Il Racconto dell’ultimo superstite…

AttualitàIl Racconto dell'ultimo superstite...

Fornelli – Si ricorda sempre con rammarico ciò che accadde il 3 e 4 ottobre 1943, giorni in cui vennero catturati e condannati alla forca sei civili, poiché un loro compaesano aveva ucciso un camerata tedesco.

Ne parla Giose Lancellotta, 92 anni ed ultimo superstite di coloro che erano stati catturati ed imprigionati un giorno ed una notte.

Come ha trascorso la sua infanzia? Ero l’ultimo di cinque figlie femmine, mi sentivo il bambino e poi ragazzo più felice del mondo, vivevo in una famiglia benestante e mio padre, un imprenditore, infortunato della prima guerra mondiale, mi insegnava ogni giorno qualcosa di nuovo. Era un periodo difficile, i tedeschi razziavano spesso i raccolti e il bestiame, ma ormai ci convivevamo con questa situazione, anche se non era affatto bella.

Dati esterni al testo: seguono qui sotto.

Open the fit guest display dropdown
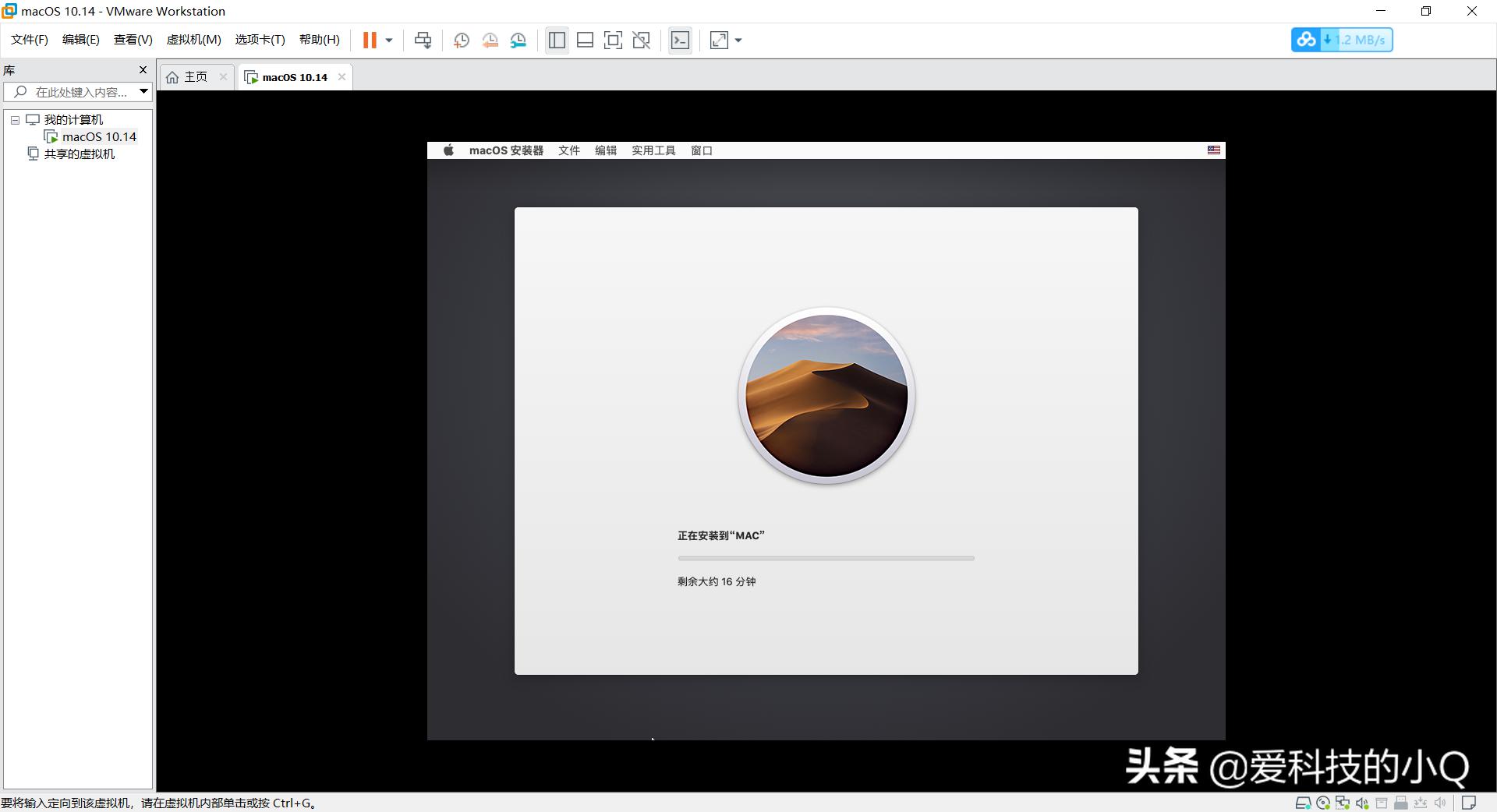Image resolution: width=1497 pixels, height=812 pixels. pos(738,40)
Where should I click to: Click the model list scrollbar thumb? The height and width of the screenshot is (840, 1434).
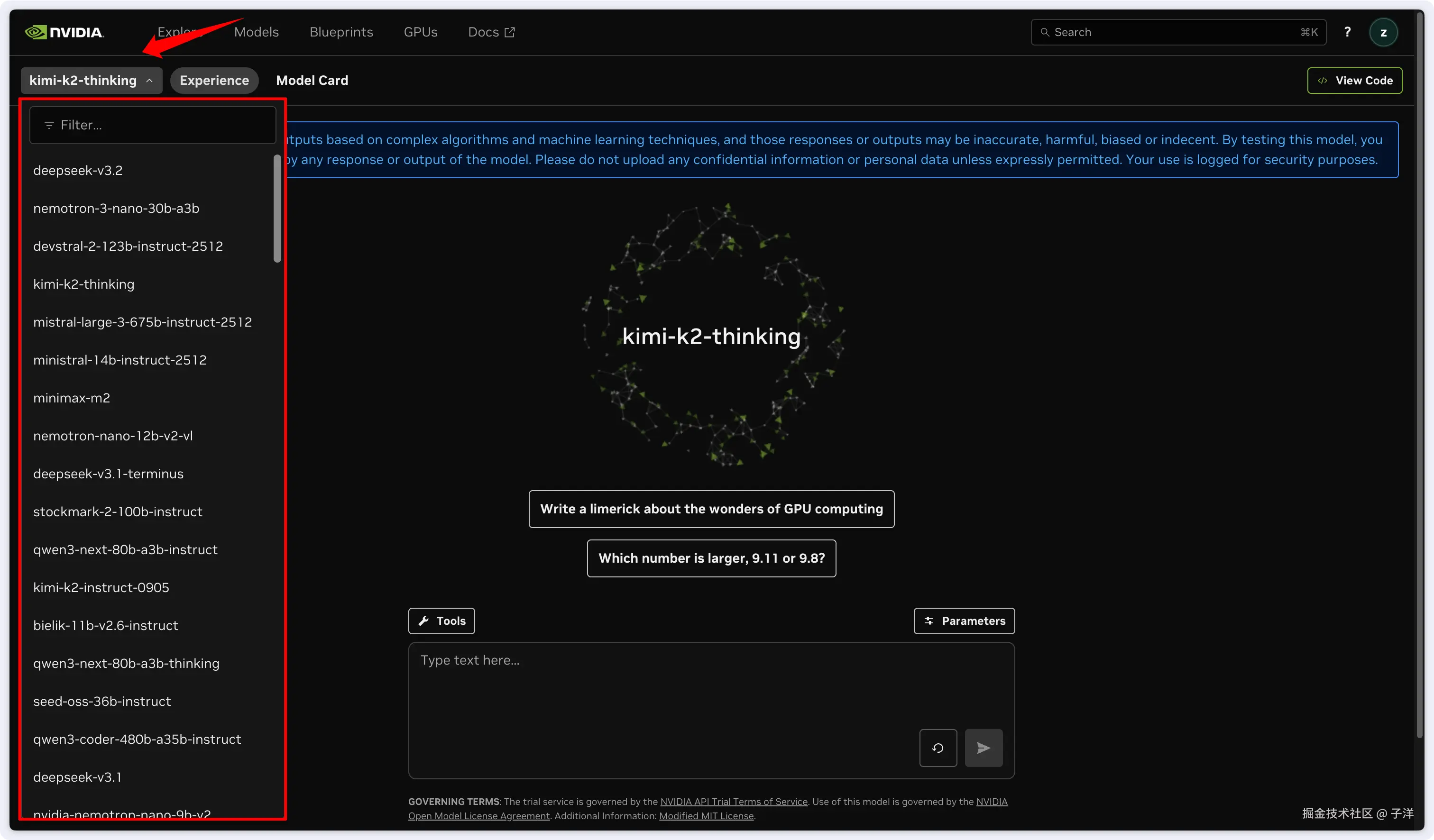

Cosa è accaduto in quei giorni? La storia sarebbe molto lunga – afferma Giose – ma cercherò di essere breve. In paese c’era un movimento di rivolta per i  soprusi subiti dai soldati tedeschi. Un giovane, tornato da poco dal servizio militare, aveva con se delle bombe a mano e ne lanciò una verso dei soldati che, come ormai tutti i giorni, stavano rubando, un piccolo gregge di pecore. Ma il sentimento di rivolta era ormai vivo in tutti i miei compaesani. Purtroppo i tedeschi vollero vendicarsi con la loro concezione di rappresaglia e catturarono donne, uomini e ragazzi.

Come hanno catturato lei e suo padre? Cosa accadde poi? Un uomo del paese venne a casa nostra e suggerì a mio padre di scappare perché stavano arrivando i tedeschi e avrebbero preso sicuro tutti quelli che trovavano. Mio padre mi ordinò di andare via con alcune sorelle e mia madre e nasconderci con i cavalli nelle nostre terre. Non volevo lasciare mio padre che non avrebbe fatto in tempo a scappare, visto che non camminava bene per l’infortunio alla gamba, allora mi obbligò a farlo. I tedeschi però riuscirono a prendere anche me e mi rinchiusero in un fondaco con mio padre, gli altri quattro uomini che furono impiccati ed alcune donne. Sono stato tutta la notte abbracciato a mio padre, convito di morire il giorno dopo, ma così non fu. Nella mattinata ci fecero uscire dalla “prigione” e per gioco alcuni camerata mi buttarono della benzina addosso minacciandomi poi con un accendino, come se volessero darmi fuoco, ma in quel momento passarono degli aerei americani e i tedeschi ci fecero rientrare per qualche minuto nel fondaco. Usciti di nuovo allo scoperto arrivo un ufficiale tedesco che urlò in un italiano abbastanza comprensibile: ” Donne e bambini senza barba andare a pascolare come le pecore in montagna, uomini morire”.  Fu così che mi salvai. Ma mio padre, che non volevo lasciare, no si salvò.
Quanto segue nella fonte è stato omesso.